[slurm-users] speed / efficiency of sacct vs. scontrol

Mon Feb 27 22:05:15 UTC 2023

Hi Brian,

thanks for your ideas. Follow-up questions, because further digging
through the docs didn't get me anywhere definitive on this:

IMHO, the true solution is that if a job's info NEEDS updated that 
> often, have the job itself report what it is doing (but NOT via
> slurm 
> commands). There are numerous ways to do that for most jobs.

Do you have any examples or suggestions of such ways without using
slurm commands?

> Perhaps there is some additional lines that could be added to the
> job 
> that would do a call to a snakemake API and report itself? Or maybe
> such 
> an API could be created/expanded.

One option that could work somehow, would be to use the `--wait` option
of the `sbatch` command that snakemake uses to submit jobs, by `
--wrap`ping the respective shell command. In addition, `sbatch` would
have to record "Job Accounting" info before exiting (it somehow does
implicitly in the log file, although I am not sure how and where the
printing of this accounting info is configured; so I am not sure if
this info will always be available in the logs or whether this depends
on a Slurm cluster's configuration). One could then have snakemake wait
for the process to finish, and only then parse the "Job Accounting"
info in the log file to determine what happened. But this means we do
not know `JobId`s of submitted jobs in the meantime, as the `JobId` is
what is usually returned by `sbatch` upon successful submission (when
`--wait` is not used). As a result, things like running an `scancel` on
all currently running jobs when we want to stop a snakemake run becomes
more difficult, because we don't have a list of `JobId`s of currently
active jobs. Although, a single run-specific `name` for all jobs of a
run (as suggested by Sean) might help, as `scancel` seems to allow the
use of job names.

But as one can hopefully see, there are no simple solutions.
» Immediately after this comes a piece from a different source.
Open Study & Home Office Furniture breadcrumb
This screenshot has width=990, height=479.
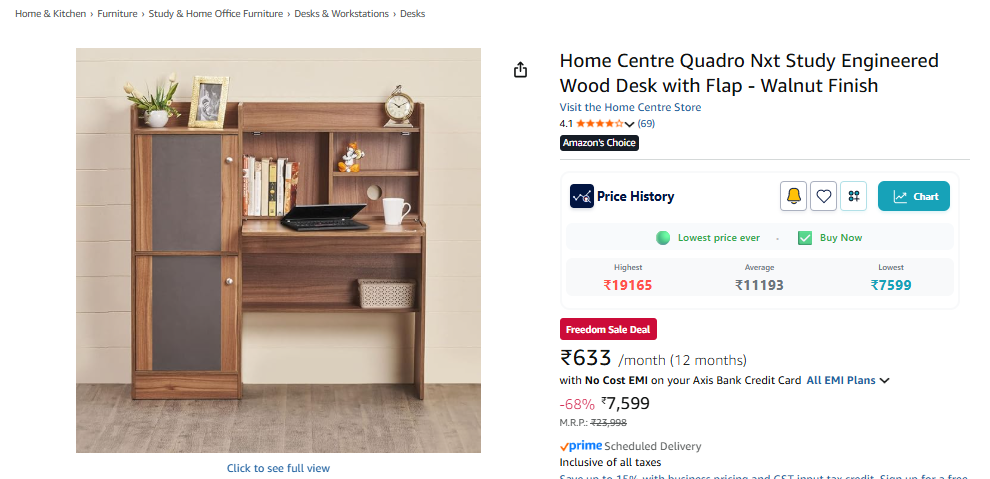[x=215, y=13]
And to me,
the documentation is not that easy to parse, especially if you are not
already familiar with the terminology, and I have not really found any
best practices regarding the best ways to query for or somehow
otherwise determine job status (which is not to say they don't exist,
but at least they don't seem easy to find -- pointers are welcome).
I'll try to document whatever solution I come up with as best as I can,
so that others can hopefully reuse as much as they can in their
contexts. But maybe some publicly available best practices (and no-gos) 
for slurm cluster users would be a useful resource that cluster admins
can then point / link to.

cheers,
david

On Mon, 2023-02-27 at 06:53 -0800, Brian Andrus wrote:
> Sorry, I had to share that this is very much like "Are we there yet?"
> on 
> a road trip with kids :)
> 
> Slurm is trying to drive. Any communication to slurmctld will involve
> an 
> RPC call (sinfo, squeue, scontrol, etc). You can see how many with
> sinfo.
> Too many RPC calls will cause failures. Asking slurmdbd will not do
> that 
> to you. In fact, you could have a separate slurmdbd just for queries
> if 
> you wanted. This is why that was suggested as a better option.
> 
> So, even if you run 'squeue' once every few seconds, it would impact
> the 
> system. More so depending on the size of the system. We have had
> that 
> issue with users running 'watch squeue' and had to address it.
> 
> IMHO, the true solution is that if a job's info NEEDS updated that 
> often, have the job itself report what it is doing (but NOT via
> slurm 
> commands). There are numerous ways to do that for most jobs.
> 
> Perhaps there is some additional lines that could be added to the
> job 
> that would do a call to a snakemake API and report itself? Or maybe
> such 
> an API could be created/expanded.
> 
> Just a quick 2 cents (We may be up to a few dollars with all of those
> so 
> far).
> 
> Brian Andrus
> 
> 
> On 2/27/2023 4:24 AM, Ward Poelmans wrote:
> > On 24/02/2023 18:34, David Laehnemann wrote:
> > > Those queries then should not have to happen too often, although
> > > do you
> > > have any indication of a range for when you say "you still
> > > wouldn't
> > > want to query the status too frequently." Because I don't really,
> > > and
> > > would probably opt for some compromise of every 30 seconds or so.
> > 
> > I think this is exactly why hpc sys admins are sometimes not very 
> > happy about these tools. You're talking about 10000 of jobs on one 
> > hand yet you want fetch the status every 30 seconds? What is the
> > point 
> > of that other then overloading the scheduler?
> > 
> > We're telling your users not to query the slurm too often and
> > usually 
> > give 5 minutes as a good interval. You have to let slurm do it's
> > job. 
> > There is no point in querying in a loop every 30 seconds when
> > we're 
> > talking about large numbers of jobs.
> > 
> > 
> > Ward